> _PASSAGE_:

Looking back, Mok realizes she was chasing something she never really wanted.
“My idea of success when I was little was the Olympics because that’s what everyone goes for in skating, but I wish it was different,” Mok said. “My calling was to bring that magical performance to the ice—that’s why I was into skating.”
Mok’s life became a competition. She recalled talking with other figure skaters about the number of calories she took in and the amount of time she devoted to working out. Each girl wanted to outdo the other.
Mok had whittled down her daily caloric intake to a dangerously low 710. To put that in perspective, it is recommended that healthy young women take in around 2,000 calories a day. A young, extremely athletic woman could easily take in more than that because the more active you are, the more calories you burn.
Mok lowers her voice and peers downward before explaining “the pivotal
moment” in her skating career in 2005. One day, she drank an excessive amount of alcohol, desperate to force herself to throw up. Finding her at home drunk, her parents were shocked. But she told them that she was only trying to force herself to vomit and why.
“[My parents] said ‘Oh my god, we had no idea! Just quit skating! This is not how you want to live your life, this is so wrong.’ So I think that gave me the courage to quit,” Mok said. “I couldn’t be normal in that environment. [My parents] were just like, ‘We don’t want you to hurt yourself, we love you,we want you to be OK.’”

> _WHAT IS ASKED_:
A: Condense the paragraph of the figure skating account that begins "Mok had whittled down" into a short bulleted list that keeps its main facts.
B: From the figure skating account, transcribe word for word the part starting with "Mok had whittled" and going on through "vomit and why.".
C: Go on with the account of Mok's figure skating career, picking up after its final sentence.

> _GIVEN INFORMATION_:
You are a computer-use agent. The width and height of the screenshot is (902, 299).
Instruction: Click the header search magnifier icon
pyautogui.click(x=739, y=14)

> _EXERCISE ANSWERS_:
A:
- Mok cut her daily calorie intake to a dangerously low 710.
- Healthy young women are advised to take in about 2,000 calories a day.
- A young, very athletic woman could easily need more, since greater activity burns more calories.

B:
Mok had whittled down her daily caloric intake to a dangerously low 710. To put that in perspective, it is recommended that healthy young women take in around 2,000 calories a day. A young, extremely athletic woman could easily take in more than that because the more active you are, the more calories you burn.
Mok lowers her voice and peers downward before explaining “the pivotal
moment” in her skating career in 2005. One day, she drank an excessive amount of alcohol, desperate to force herself to throw up. Finding her at home drunk, her parents were shocked. But she told them that she was only trying to force herself to vomit and why.

C:
“It is and it is not about the jumps. First is performance,” Mok continued. “Jumps are a part of choreography. Elements become fused into choreography and music, making it even more beautiful, freer and more effortless. That is how a great performance is made, and that is something that I had to consciously learn, change and grow from because I was still stuck in the idea of competitive skating.” That’s a mindset she would like to see other young skaters abandon.
Mok, who teaches skating and is also training to be a yoga instructor, still has the diaries she kept as a young skater. “When I look back at my diaries, it’s just,” she began, then paused, searching for the right words. “Depressing,” she continued. “I can’t believe I was so mean to myself. If I could go back to that girl, I’d say, ‘Ease up. It’s not the end of the world, you know?’”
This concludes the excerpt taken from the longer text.